Fertility-Sparing Surgery versus Radical Hysterectomy in Early Cervical Cancer: A Propensity Score Matching Analysis and Noninferiority Study
Round 1
Reviewer 1 Report
This is a well composed retrospective study with particular importance for the Spanish Gynecologic Oncology cervical cancer working Group. The author`s aim was to analyze the oncological outcomes of Fertility-sparing surgery (FSS) compared to a balanced group of standard radical hysterectomy (RH) in patients with early cervical cancer (ECC).
The authors conclude that in their material FSS offers excellent disease-free and overall survival in women with ECC with fertility desire and is not inferior compared to RH. Irrespective of statistical significance terms, it is evident that recurrence rates were unfavorable for the FSS group (28.9% in the FSS group vs. 13.2% in RH group). Furthermore, the rate of disease-free survival at 5 years was 68.99% in the FSS group and 88.01% in the RH group. Among the 16 patients with disease recurrence, 11 patients belonged to the FSS group (recurrence rate 9.9%) and 5 patients belonged to the conventional surgery group (recurrence rate 4.5%). These figures could challenge the non-inferiority conclusion of the study.
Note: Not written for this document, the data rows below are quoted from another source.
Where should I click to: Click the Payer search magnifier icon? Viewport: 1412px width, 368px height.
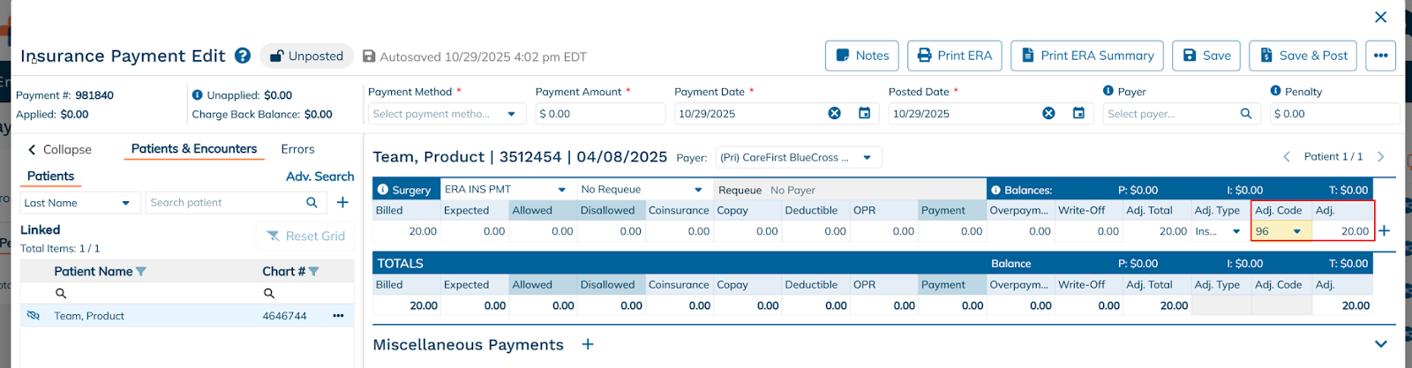click(1245, 114)
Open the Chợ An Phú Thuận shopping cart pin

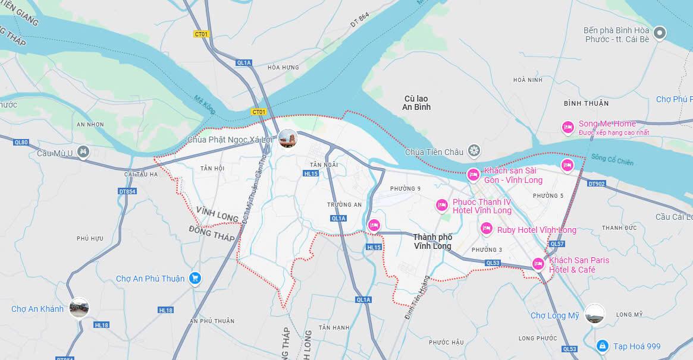(195, 279)
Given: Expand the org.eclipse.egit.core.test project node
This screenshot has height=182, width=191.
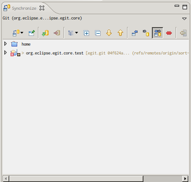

Additionally, during a 14 year study span, surgical procedures differ as surgical experience accrues, new findings evolve from studies (e.g. sentinel node procedures) and surgical teams subspecialize. There is a question regarding the consistency/ homogeneity of the procedures; the authors are knowledgeable however this represents an intrinsic confounding factor which is difficult to mitigate.
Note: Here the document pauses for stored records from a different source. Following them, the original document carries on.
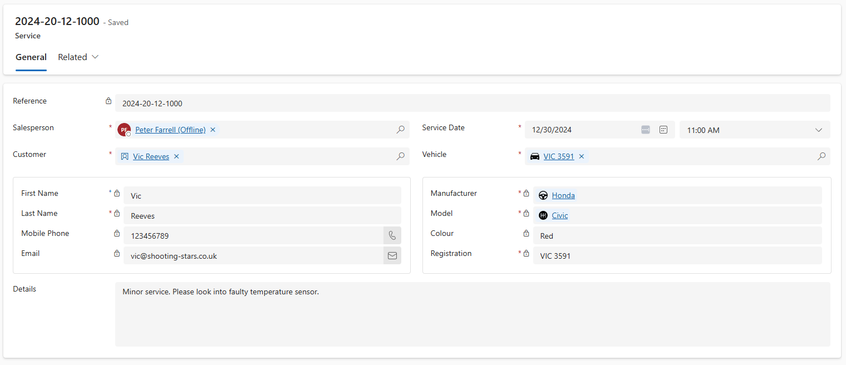The image size is (846, 365).
Task: Click the phone call icon beside Mobile Phone
Action: click(392, 235)
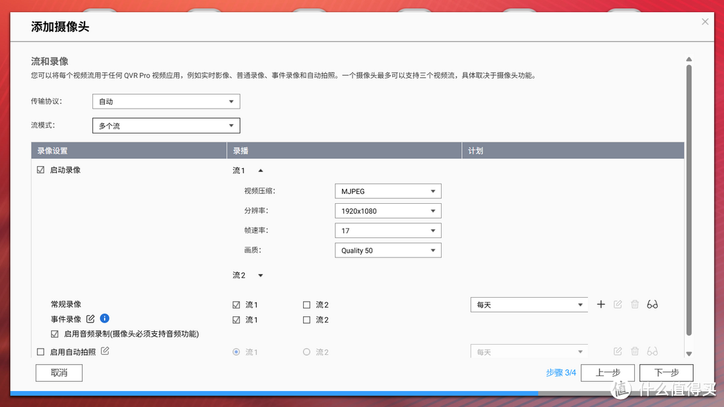Expand the 流2 stream settings
This screenshot has width=724, height=407.
point(260,275)
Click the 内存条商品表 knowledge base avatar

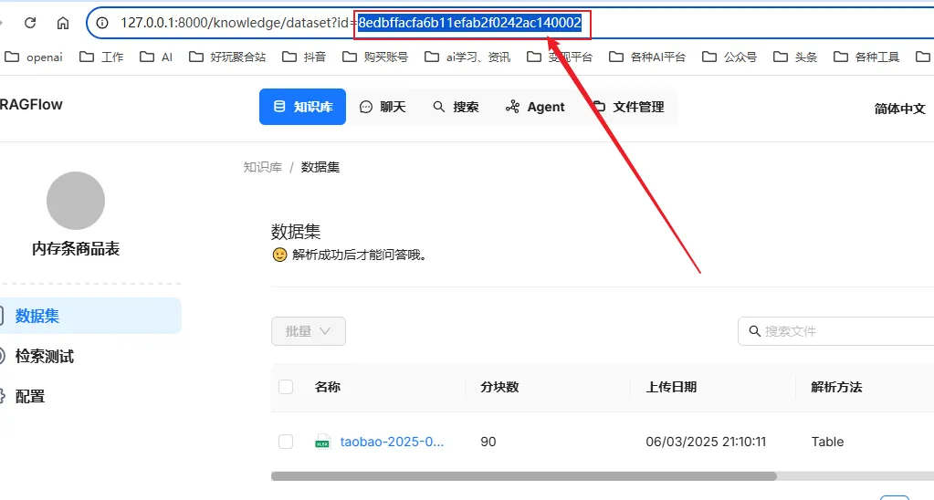[76, 201]
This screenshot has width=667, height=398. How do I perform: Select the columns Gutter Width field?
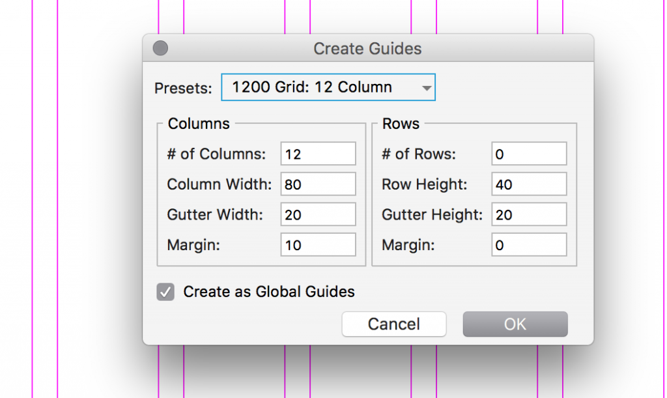[x=319, y=214]
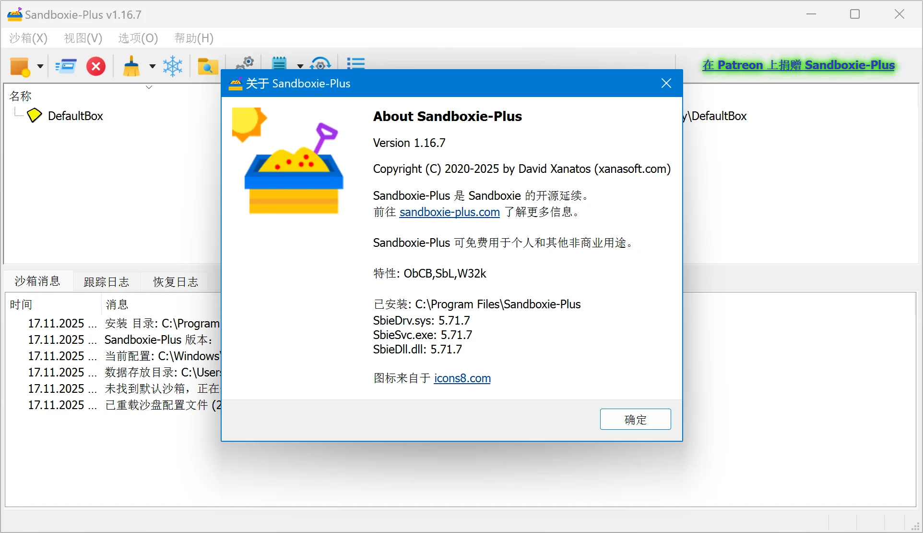The image size is (923, 533).
Task: Run a program sandboxed using the window icon
Action: click(x=66, y=66)
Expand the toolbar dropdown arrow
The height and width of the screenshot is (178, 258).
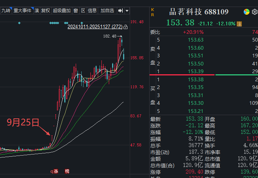127,11
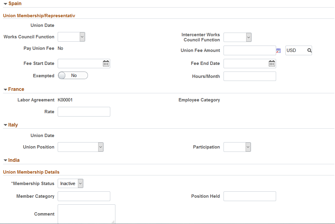Click the Union Fee Amount field
Viewport: 335px width, 224px height.
[x=250, y=50]
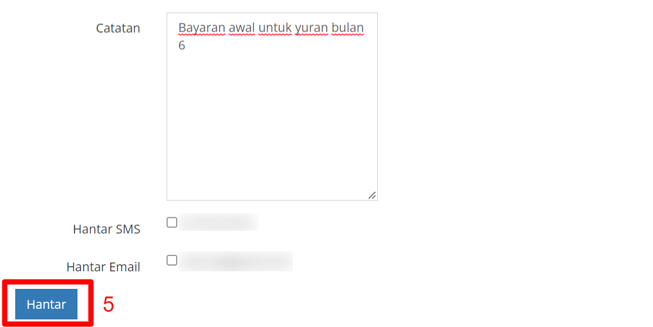Click the red step number 5 annotation

tap(109, 305)
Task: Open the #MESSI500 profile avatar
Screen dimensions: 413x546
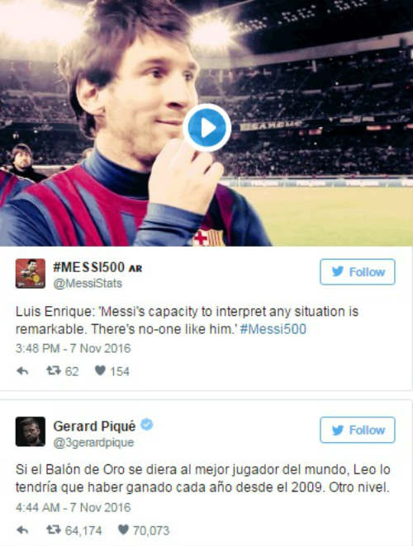Action: click(31, 273)
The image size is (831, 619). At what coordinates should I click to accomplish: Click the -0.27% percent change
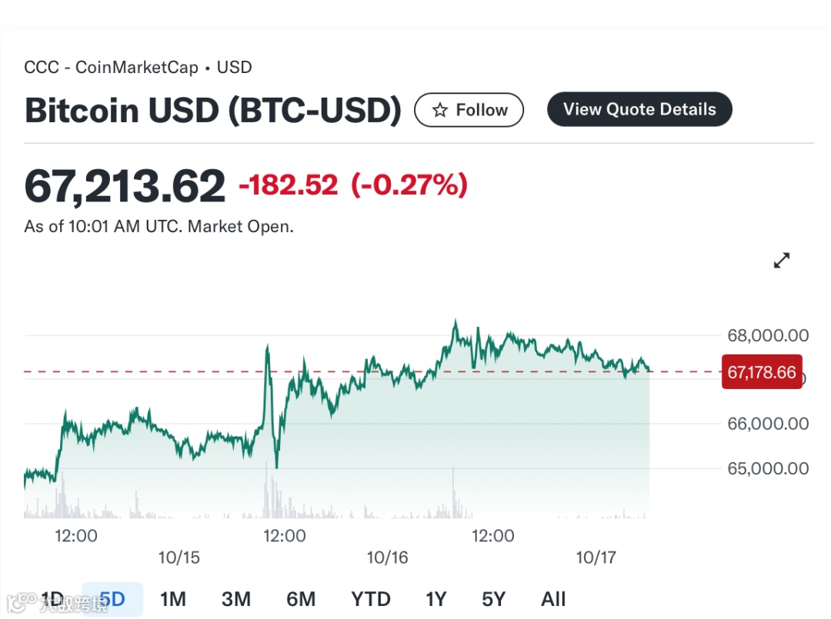pyautogui.click(x=409, y=185)
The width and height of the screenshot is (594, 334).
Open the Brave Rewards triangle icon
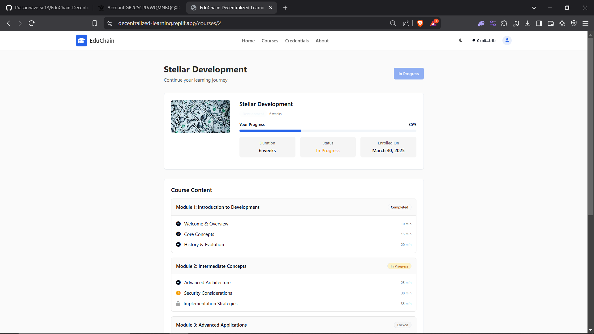(x=433, y=23)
Finally, despite outside of the scopes of the study, a comparison of psychosexual scores between the two groups (e.g. in the form of a questionnaire) would be meaningful. Additionally, many readers would be interested in conception rates as well as the take-home-baby rate for the FSS group.
Author Response
Please see the attachment
Author Response File: Author Response.docx
Reviewer 2 Report
Abstract - line 22 - "Fertility-sparing therapy" is not necessarily to be with a capital letter. Line 24 - the study Design, Setting and patients should be addressed in the methods section, but not in the Objectives part of the abstract. Please structure your abstract appropriately. It must be improved, especially the Conclusion.
Introduction. In line 47 a full stop is missing before "Novak". In general, the introduction part is too narrow and does not give a clear study rational. Please provide some epidemiological data about cervical cancer among your population (the population studies in this research). Prevalence of specific surgical interventions (radical hysterectomy, trachelectomy) with its mortality/survival rates would also make the introduction part more attractive to a potential reader.
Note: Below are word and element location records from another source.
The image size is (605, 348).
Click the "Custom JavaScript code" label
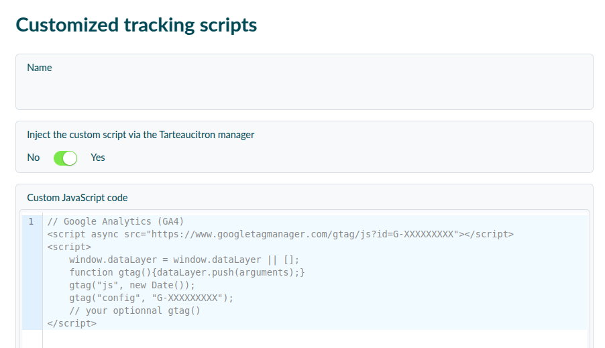pos(77,198)
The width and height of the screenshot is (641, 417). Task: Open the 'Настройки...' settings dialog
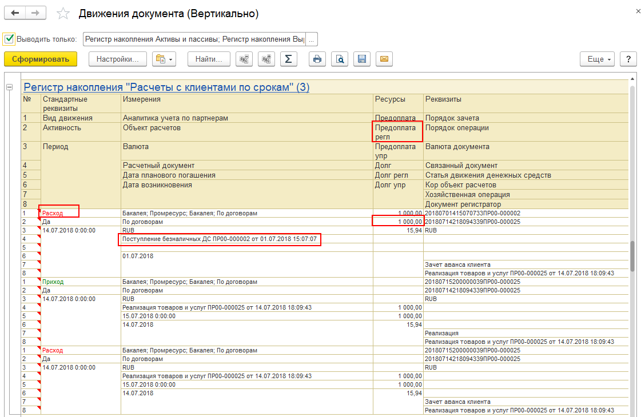[118, 59]
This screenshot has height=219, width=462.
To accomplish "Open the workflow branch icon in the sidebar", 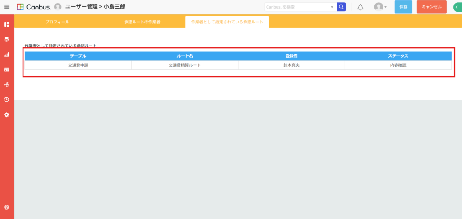I will (6, 85).
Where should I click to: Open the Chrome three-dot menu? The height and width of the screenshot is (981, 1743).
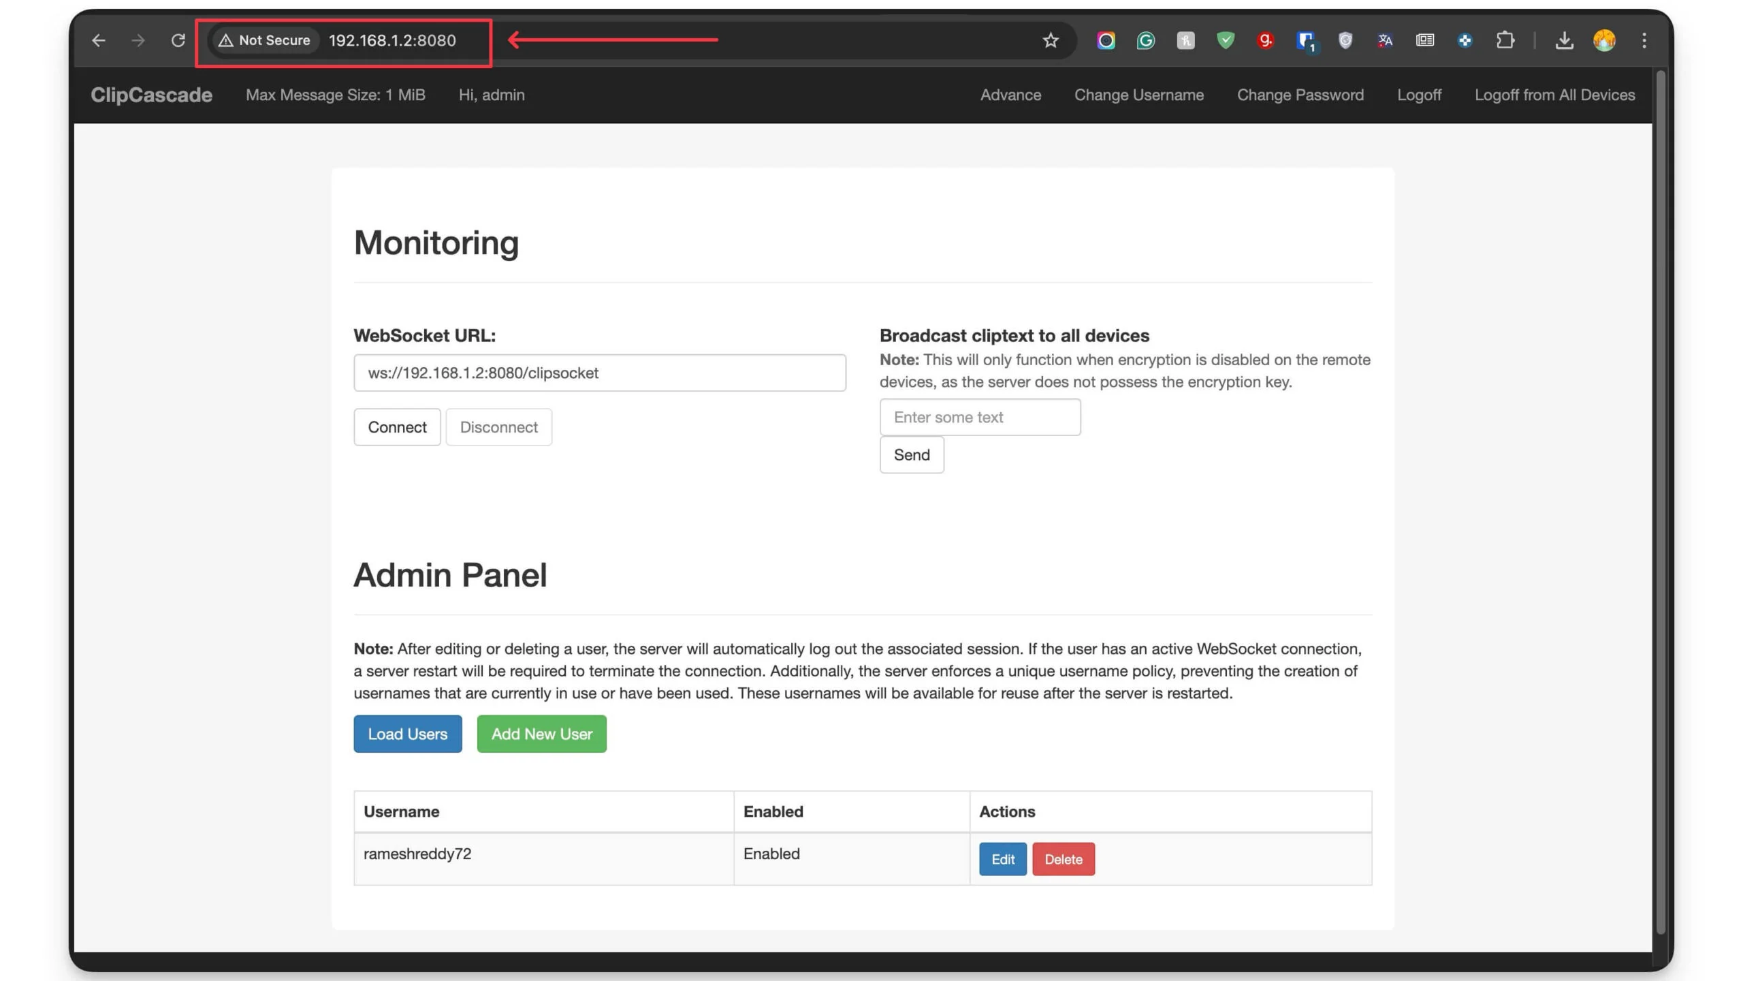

The metods section is detailed enough. However, it could benefit if better structured with subheadings (example - study design; study subjects, variables, statistical analysis, ethical approval).
The study results are described in a great details and supported by tables and figures. However, the stat methods applied (lines 248-251) could sound better in the methods section (statistical analysis subsection).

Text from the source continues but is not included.